My husband doesn’t mind long stretches of desolate highway. Then again he lived in the Midwest for a time before we married.
Where? There’s no “Los Cruces” road anywhere. And there’s no Las Cruces road near the border. The closest Las Cruces Road is in Yuma, but it isn’t close to the border, it’s in town. The second closest road by that name is in Sierra Vista, about 10 miles.
Plus there’s a fence. Or a river. Kinda hard to accidentally cross. Unless you’re in the middle of nowhere, there’s a fence. (you know Arizona, the state that famously guards the border with a fervor.) And if you’re in the middle of nowhere, you’re a long way from the interstate. Which is north of the border. If your GPS can’t tell north from south, it isn’t really a very good GPS.
The closest the Interstate comes to the border is about 20 miles, except in Yuma and Nogales, and both have regulated border crossings. Where were you, and where were you trying to go?
Moral of the story: don’t try to pass off BS to people that live there.
I don’t mind long, straight highways with no scenery. But I HATE tedious drives. Case in point: I95 between Philly and D.C. Never, ever drive from Philly to Tyson’s Corner in Virginia during commute hours on a Friday night (ask me how I know). With no traffic, that’s a 2-hour drive. If you make the mistake I did (once), you’ll actually drive through three metro areas (Philly, Baltimore, and D.C.) during rush hour and it will take you 4+ hours to get home - assuming no wrecks or other issues to stop traffic.
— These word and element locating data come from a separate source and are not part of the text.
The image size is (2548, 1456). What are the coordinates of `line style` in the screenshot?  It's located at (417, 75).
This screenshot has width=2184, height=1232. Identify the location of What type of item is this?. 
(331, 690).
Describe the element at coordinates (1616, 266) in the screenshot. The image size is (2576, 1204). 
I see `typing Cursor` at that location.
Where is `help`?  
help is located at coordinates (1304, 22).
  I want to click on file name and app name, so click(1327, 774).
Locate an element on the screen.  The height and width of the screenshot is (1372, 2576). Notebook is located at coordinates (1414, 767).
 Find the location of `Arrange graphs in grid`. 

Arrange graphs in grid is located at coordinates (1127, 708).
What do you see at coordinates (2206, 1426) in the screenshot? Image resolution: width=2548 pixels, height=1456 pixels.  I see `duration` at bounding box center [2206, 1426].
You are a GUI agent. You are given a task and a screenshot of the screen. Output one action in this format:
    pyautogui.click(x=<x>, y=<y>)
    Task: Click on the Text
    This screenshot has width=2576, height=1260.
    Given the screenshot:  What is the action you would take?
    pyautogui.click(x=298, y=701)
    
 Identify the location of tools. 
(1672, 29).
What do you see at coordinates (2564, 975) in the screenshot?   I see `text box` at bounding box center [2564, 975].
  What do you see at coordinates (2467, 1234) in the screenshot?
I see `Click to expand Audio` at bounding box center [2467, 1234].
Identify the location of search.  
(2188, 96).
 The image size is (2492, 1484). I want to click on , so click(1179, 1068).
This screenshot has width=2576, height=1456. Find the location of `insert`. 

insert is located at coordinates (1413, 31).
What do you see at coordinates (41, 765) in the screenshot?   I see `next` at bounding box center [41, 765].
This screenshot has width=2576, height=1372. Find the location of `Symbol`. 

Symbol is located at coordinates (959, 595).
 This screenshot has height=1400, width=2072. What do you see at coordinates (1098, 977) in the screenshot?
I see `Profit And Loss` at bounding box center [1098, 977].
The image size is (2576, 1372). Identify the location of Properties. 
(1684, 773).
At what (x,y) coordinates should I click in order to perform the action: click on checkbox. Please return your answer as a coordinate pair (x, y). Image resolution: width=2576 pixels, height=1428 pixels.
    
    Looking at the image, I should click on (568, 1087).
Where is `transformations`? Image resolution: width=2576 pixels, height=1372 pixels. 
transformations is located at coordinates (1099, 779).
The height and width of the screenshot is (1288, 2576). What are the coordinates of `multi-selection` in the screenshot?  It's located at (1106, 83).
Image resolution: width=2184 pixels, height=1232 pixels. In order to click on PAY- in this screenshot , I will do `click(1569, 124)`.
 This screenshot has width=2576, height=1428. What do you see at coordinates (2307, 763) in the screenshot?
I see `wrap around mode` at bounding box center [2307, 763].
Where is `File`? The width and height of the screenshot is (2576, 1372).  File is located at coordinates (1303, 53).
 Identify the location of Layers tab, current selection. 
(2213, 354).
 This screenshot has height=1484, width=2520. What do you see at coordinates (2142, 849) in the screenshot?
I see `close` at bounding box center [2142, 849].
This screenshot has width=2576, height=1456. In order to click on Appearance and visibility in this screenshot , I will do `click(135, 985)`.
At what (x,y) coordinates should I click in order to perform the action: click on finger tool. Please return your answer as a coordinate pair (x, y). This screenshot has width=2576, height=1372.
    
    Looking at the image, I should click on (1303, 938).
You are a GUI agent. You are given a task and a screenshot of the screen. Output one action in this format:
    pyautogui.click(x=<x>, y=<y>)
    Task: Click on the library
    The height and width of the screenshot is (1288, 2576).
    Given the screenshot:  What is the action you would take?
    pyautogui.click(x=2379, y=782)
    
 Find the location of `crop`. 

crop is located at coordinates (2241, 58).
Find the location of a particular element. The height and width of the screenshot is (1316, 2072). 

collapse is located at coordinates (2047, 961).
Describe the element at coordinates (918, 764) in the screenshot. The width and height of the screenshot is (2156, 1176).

The Macarthur Maze, in Berkeley after getting off the Bay Bridge from SF. 580 East and 80 West are the same stretch of road for part of it, just to give an example of how confusing it is (and no, this is not a joke). It gets really bad when the freeways separate, because the signs do not warn you very far in advance which lane you need to be in for which freeway. That means there are always people trying to get across several lanes of heavy traffic to avoid getting on the wrong freeway.
Anywhere where you go into a tunnel in Pittsburgh. For some reason, some drivers slow down before going into the tunnel, even if the traffic in the tunnel is not moving more slowly than the traffic outside. I have never met anyone who admits to doing this, and everybody I talk to shares my annoyance with this habit. But SOMEBODY is doing it, and they must die.
Pittsburgh has its share of one-way streets downtown and around the University of Pittsburgh, too. Fifth Avenue in Oakland (near Pitt) is one-way, but has a bus lane going in the opposite direction. This kind of thing confuses newcomers to town. It’s especially bad around Pitt and Carnegie Mellon when the students move in in the fall- you’ve got people not knowing where they are going, plus people parking illegally.
The Parkway West inbound (376 East) on the approach to the Fort Pitt Tunnel turns into a mess with any hint of heavy traffic. At least part of the problem is that people who have just gotten onto the parkway have to merge across lanes to get out of the exit only lanes. There are also the jagoffs who slow down for no reason before going into the tunnel.